◆ **EXERCISE OBJECTIVE**
Recast the lines of the records from the line with "Find the location" up to and including the line with "(140, 344)." as a JSON list of strings, one string per line, skipping blank lines and leaving the pictures out.
******************************
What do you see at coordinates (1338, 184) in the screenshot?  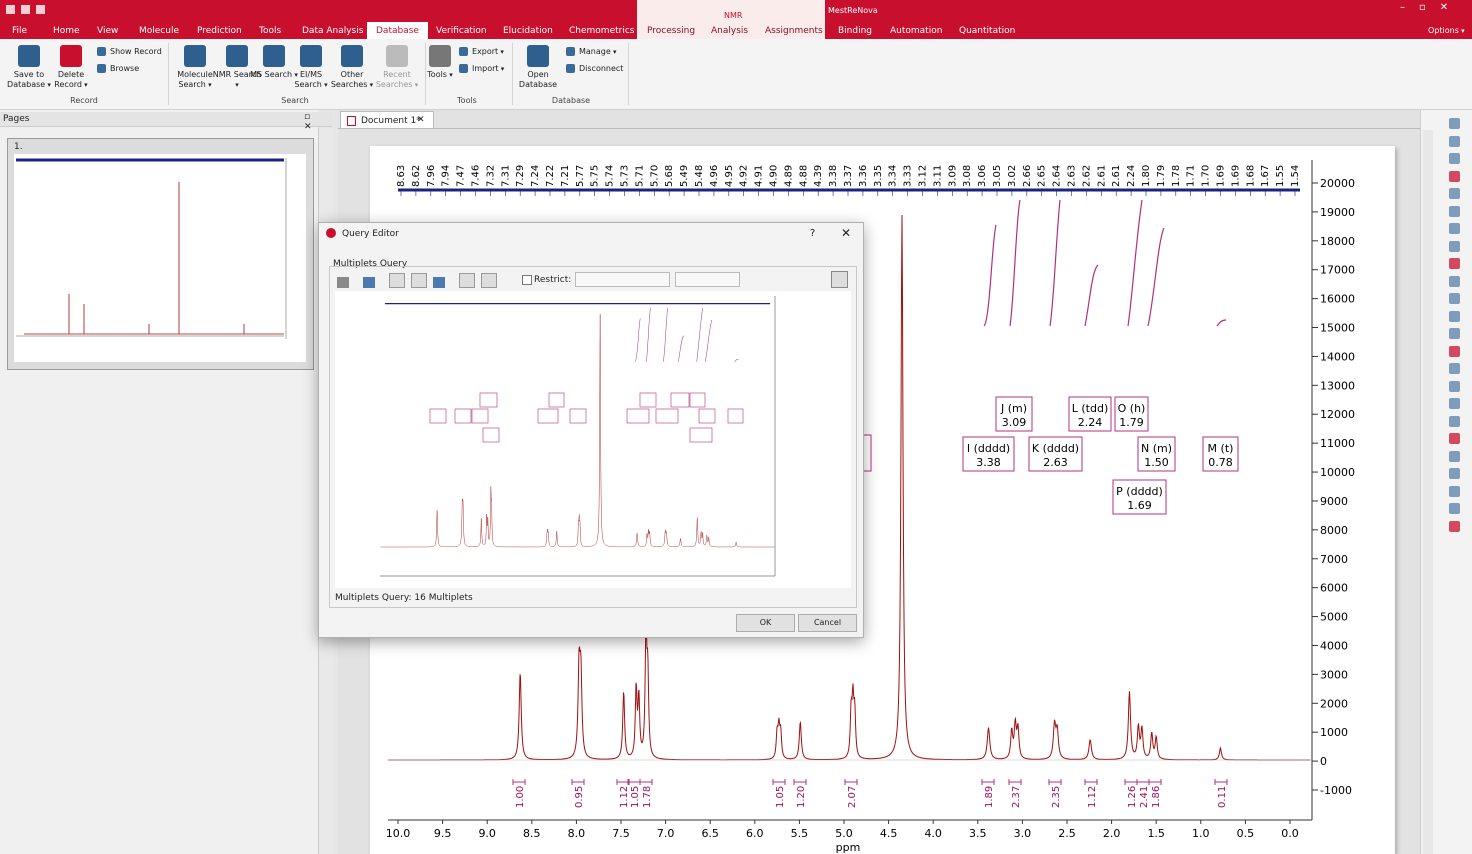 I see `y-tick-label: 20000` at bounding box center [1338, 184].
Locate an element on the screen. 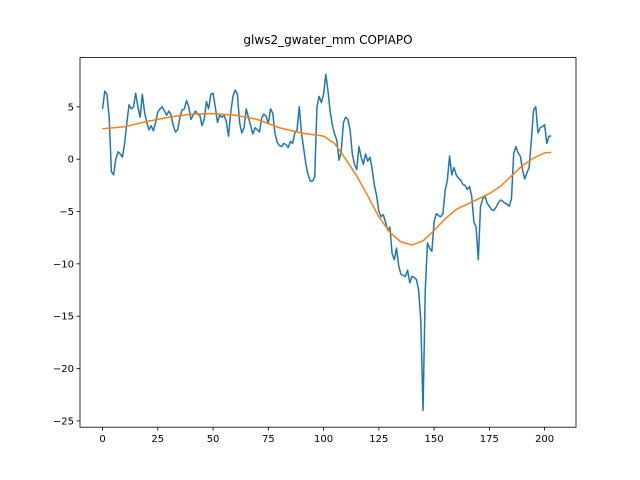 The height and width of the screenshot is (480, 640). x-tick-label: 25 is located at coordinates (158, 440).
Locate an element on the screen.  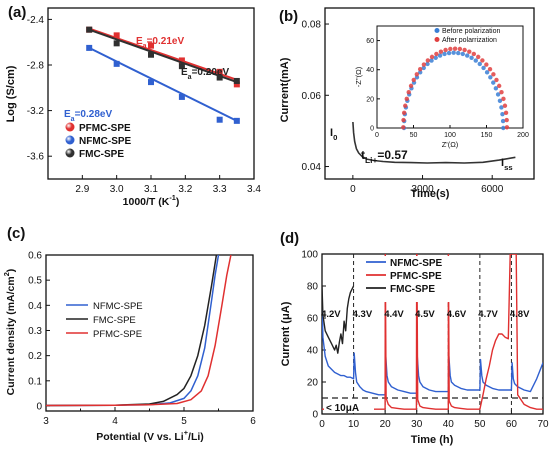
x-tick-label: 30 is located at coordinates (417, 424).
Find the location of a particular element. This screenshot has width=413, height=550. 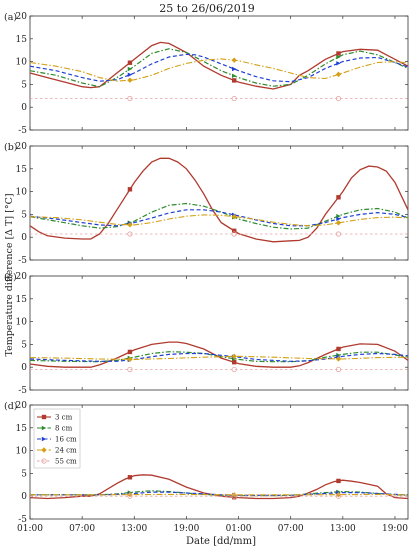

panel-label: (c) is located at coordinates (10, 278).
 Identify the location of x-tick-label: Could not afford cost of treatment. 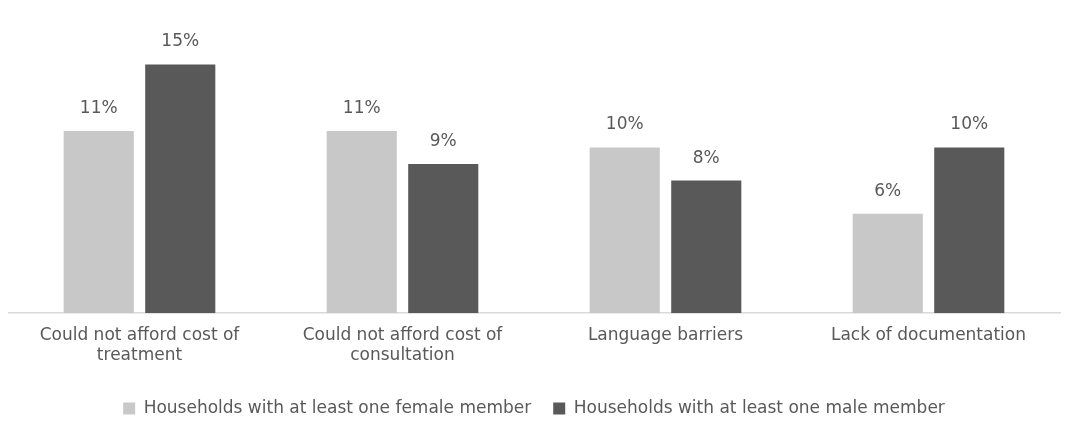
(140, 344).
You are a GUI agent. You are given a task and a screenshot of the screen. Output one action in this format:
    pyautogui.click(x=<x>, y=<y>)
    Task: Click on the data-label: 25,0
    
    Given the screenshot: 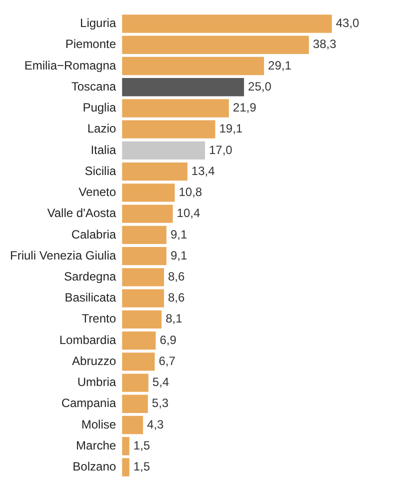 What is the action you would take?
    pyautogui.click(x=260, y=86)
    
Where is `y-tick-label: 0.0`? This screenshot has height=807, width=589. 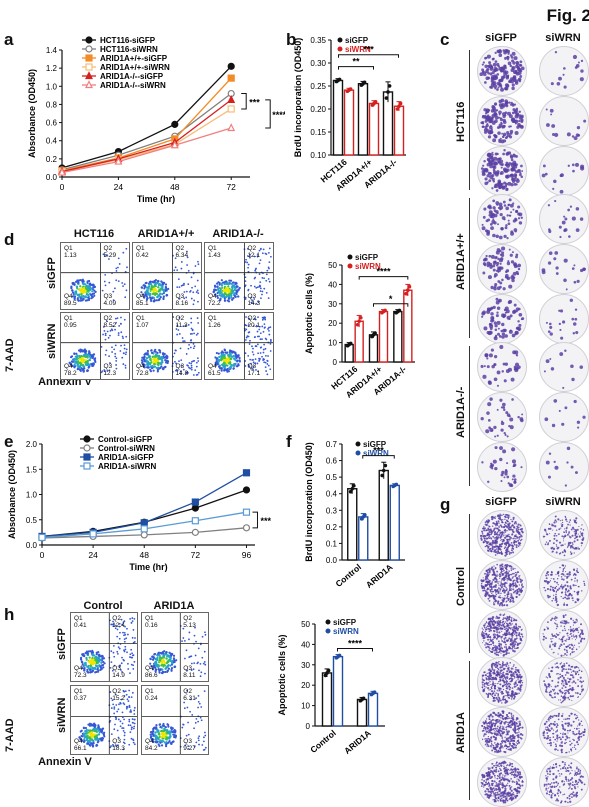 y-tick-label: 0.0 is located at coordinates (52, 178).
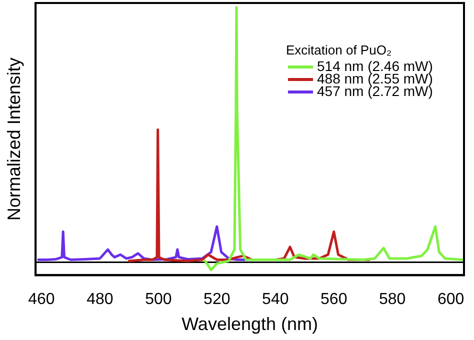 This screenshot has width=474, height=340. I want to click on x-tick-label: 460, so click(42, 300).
******************************
◆ **REPLY**
[
  "Find the location of a particular element. This screenshot has width=413, height=550. ",
  "panel-label: (c) is located at coordinates (10, 278).",
  " Identify the location of x-tick-label: Could not afford cost of treatment. ",
  "(140, 344)."
]